The director made a personal phone call to each one of us about the language and whether or not we were up to learning it in a short amount of time with a fast paced shooting schedule. We all said yes. I told Paul that I had learned, to varying degrees, at least a dozen different Native languages throughout my career, and that I couldn’t see doing this any other way.
Language adds colors and nuances that otherwise would be lost if we were speaking English. The language informs our perspective and the way that we move, the way that we relate to each other. The key to finding my voice, as Squanto, was in the language. Jesse Bowman Bruchac was one of the best language specialists that I have ever worked with. He is dedicated to preserving the Western Abenaki language. He was with us the entire filming process and had this amazing ability to customize our lessons individually to the way we learned language. We all had different approaches and we all responded to different styles of teachings. Jesse and I shared a love for music and worked rhythms and sounds into my lessons that worked brilliantly for me.
There has been some criticisms of the film, but what do you think people are neglecting to notice in the face of making progress for Native actors?
Queypo: The history of the portrayals of Native people in cinema is terrible, there have been gross misrepresentations, often times romanticized and fictionalized caricatures, that have been perpetuated and accepted as truth by the mass public. But more and more, native filmmakers are coming up and telling their stories. Even non-native filmmakers are rising to the challenge and making efforts to explore Native characters and storylines with truth and integrity. That is progress.
Having strong Native actors who are bringing rich portrayals to their roles is progress. Seeing more Native language being utilized in film is progress. Progress is always happening. It may seem like it is never enough, but portrayals of Native people in film have advanced.
How was it working with each other on the same production when Native roles are usually so limited in the film industry?
Queypo: It was great to work with such amazing Native talent. Raoul Trujillo has been a long time mentor for me and we have worked together MANY times. I’ve worked with Tatanka Means and I’ve even worked with his dad, Russell Means, multiple times. On this film, we all got to work closely for two months, and it was intense. We all agreed that we had to work harder than all the other actors playing pilgrims, because we had an entire language to learn, and, also, we had the responsibility of representing our people, in a good way.
What made this special was that our characters were written so richly with purpose and agendas and fears and all the many colors that are often simply missing from Native characters in film. This was an opportunity for us to be a part of something impactful and something that our families could be proud of.
There have been a lot of positive comments on social media – how does it feel to represent on such a large scale?

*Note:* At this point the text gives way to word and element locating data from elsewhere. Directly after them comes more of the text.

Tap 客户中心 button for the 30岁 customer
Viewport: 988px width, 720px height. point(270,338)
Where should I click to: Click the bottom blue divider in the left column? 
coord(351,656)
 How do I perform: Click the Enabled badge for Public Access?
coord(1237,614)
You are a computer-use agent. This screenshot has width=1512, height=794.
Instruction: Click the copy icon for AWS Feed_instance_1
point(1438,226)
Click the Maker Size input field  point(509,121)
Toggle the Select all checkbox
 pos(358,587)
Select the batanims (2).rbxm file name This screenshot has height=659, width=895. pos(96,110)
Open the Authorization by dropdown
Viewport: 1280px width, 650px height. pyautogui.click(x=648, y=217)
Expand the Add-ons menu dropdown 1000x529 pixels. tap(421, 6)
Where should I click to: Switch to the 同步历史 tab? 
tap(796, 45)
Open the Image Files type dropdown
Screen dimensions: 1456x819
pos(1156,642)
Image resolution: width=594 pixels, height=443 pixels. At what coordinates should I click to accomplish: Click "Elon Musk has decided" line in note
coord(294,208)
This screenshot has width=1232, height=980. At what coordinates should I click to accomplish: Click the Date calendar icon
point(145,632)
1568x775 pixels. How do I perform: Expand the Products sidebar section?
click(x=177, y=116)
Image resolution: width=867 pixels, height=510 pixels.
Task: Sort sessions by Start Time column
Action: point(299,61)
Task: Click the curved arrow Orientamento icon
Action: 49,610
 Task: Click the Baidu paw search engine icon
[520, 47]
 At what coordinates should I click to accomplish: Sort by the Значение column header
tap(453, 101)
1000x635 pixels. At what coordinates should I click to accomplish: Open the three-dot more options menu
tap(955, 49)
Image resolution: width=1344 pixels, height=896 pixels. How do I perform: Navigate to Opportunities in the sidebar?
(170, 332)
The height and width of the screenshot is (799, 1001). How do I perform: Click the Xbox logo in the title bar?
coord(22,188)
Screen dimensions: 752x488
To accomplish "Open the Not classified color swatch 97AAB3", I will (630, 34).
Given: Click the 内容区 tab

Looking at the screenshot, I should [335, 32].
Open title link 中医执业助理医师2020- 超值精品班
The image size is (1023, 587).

Queypo: The positive feedback has been tremendous. I am overwhelmed by the way so many people are moved by the performances, both Native and non-native alike. This is a story about the beginning of the colonization of North America, there’s a lot history there that is complicated and messy and even ugly. But this is our history. One of the most gratifying things is to hear from so many people in social media who, after watching Saints & Strangers, were inspired to find out more about the time period. They were compelled to research more about Squanto and Massasoit and the language. They were ignited to learn more. That is powerful.
Any advice for Native actors wanting to succeed?
Queypo: Acting is a commitment. Do it because you love it. Do it, not because you can “see yourself” acting in the near future… do it because you can’t see yourself doing anything else.